Figure 6 – Firing test overlayed video, credits to Tom Danvers and the University of Sheffield's Sunride team (@project_sunride) for their open-source liveplot video overlay tool
In competition, Excelsior placed fourth in the Nitrous Bipropellant category and was one of only eight engines out of seventeen to survive all hot-fire tests. The project highlighted several key lessons, including the importance of thorough cleaning to prevent injector blockages, the need for reliable sealing solutions, and the capability of LPBF to enable rapid, high-performance aerospace hardware development in a student-led environment.

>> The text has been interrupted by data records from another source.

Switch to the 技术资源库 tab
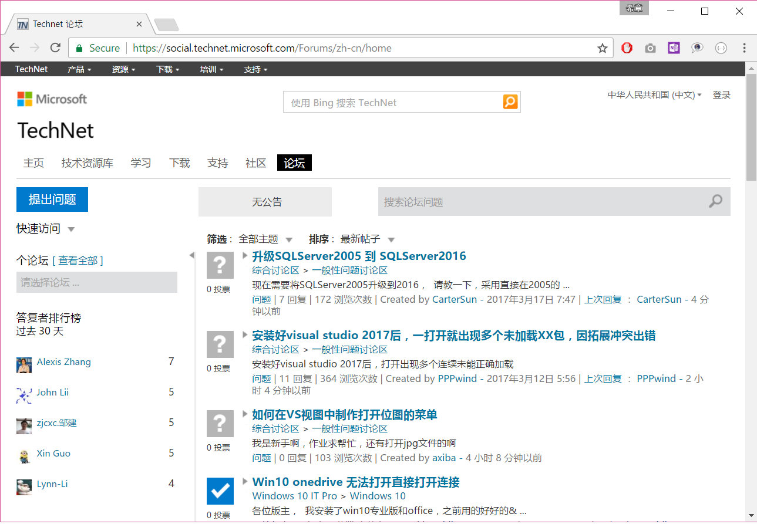The image size is (757, 524). pyautogui.click(x=87, y=163)
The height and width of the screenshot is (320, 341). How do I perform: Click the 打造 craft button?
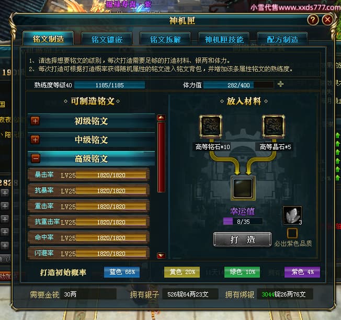point(242,239)
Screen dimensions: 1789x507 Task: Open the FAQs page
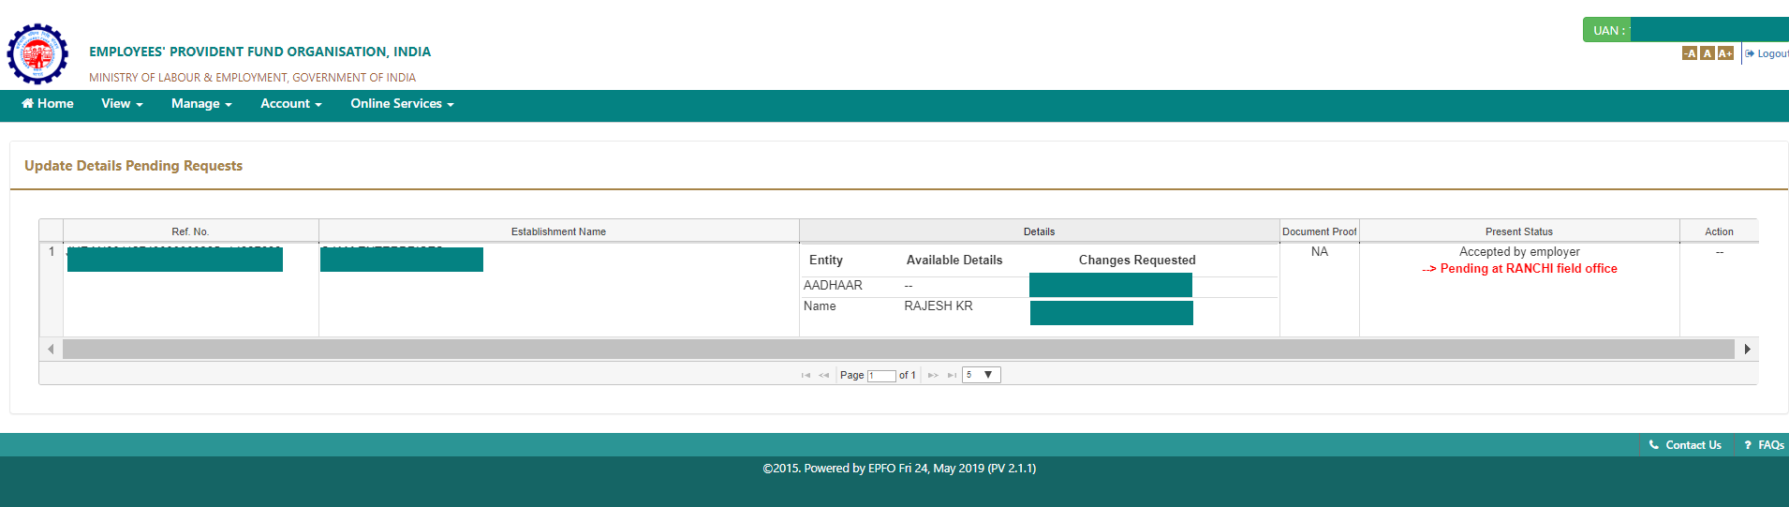[x=1765, y=445]
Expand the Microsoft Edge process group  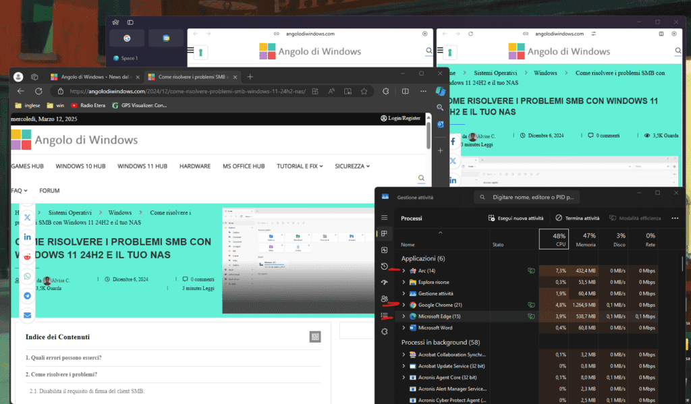tap(404, 316)
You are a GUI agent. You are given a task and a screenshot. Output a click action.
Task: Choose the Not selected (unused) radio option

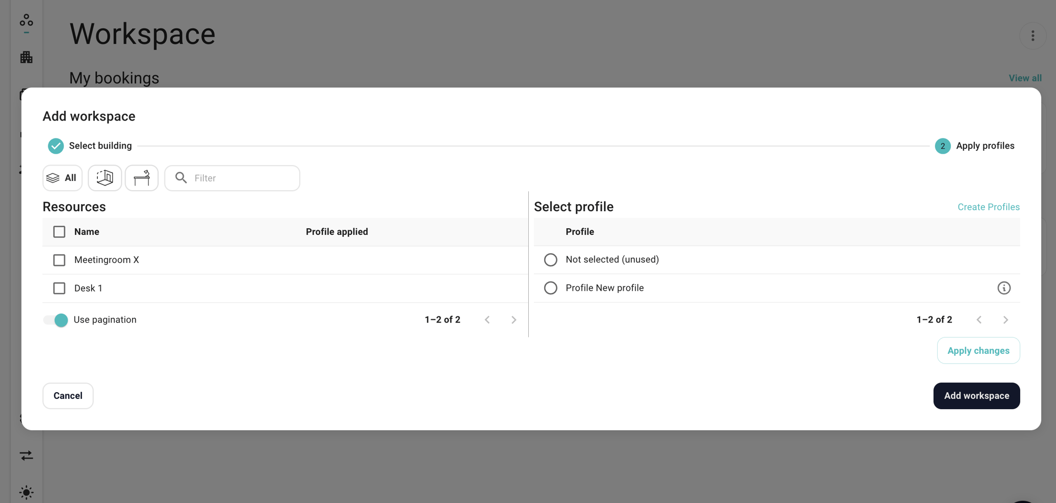[x=550, y=260]
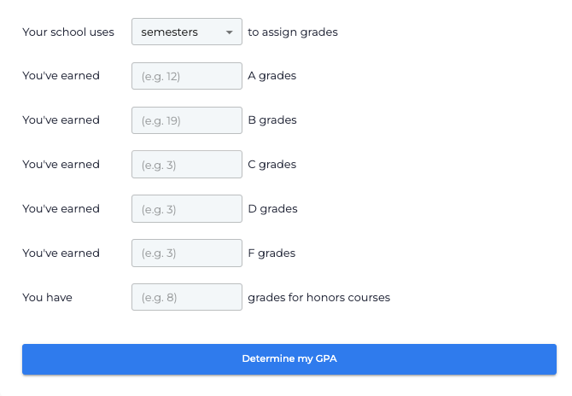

The success of Excelsior demonstrates that advanced LPBF in AlSi10Mg can produce high-performance regeneratively cooled rocket engines within the constraints of a university project. By combining innovative design, optimised manufacturing, and rigorous testing, the collaboration between Eplus3D and UCL Rocket shows how additive manufacturing can accelerate aerospace propulsion development.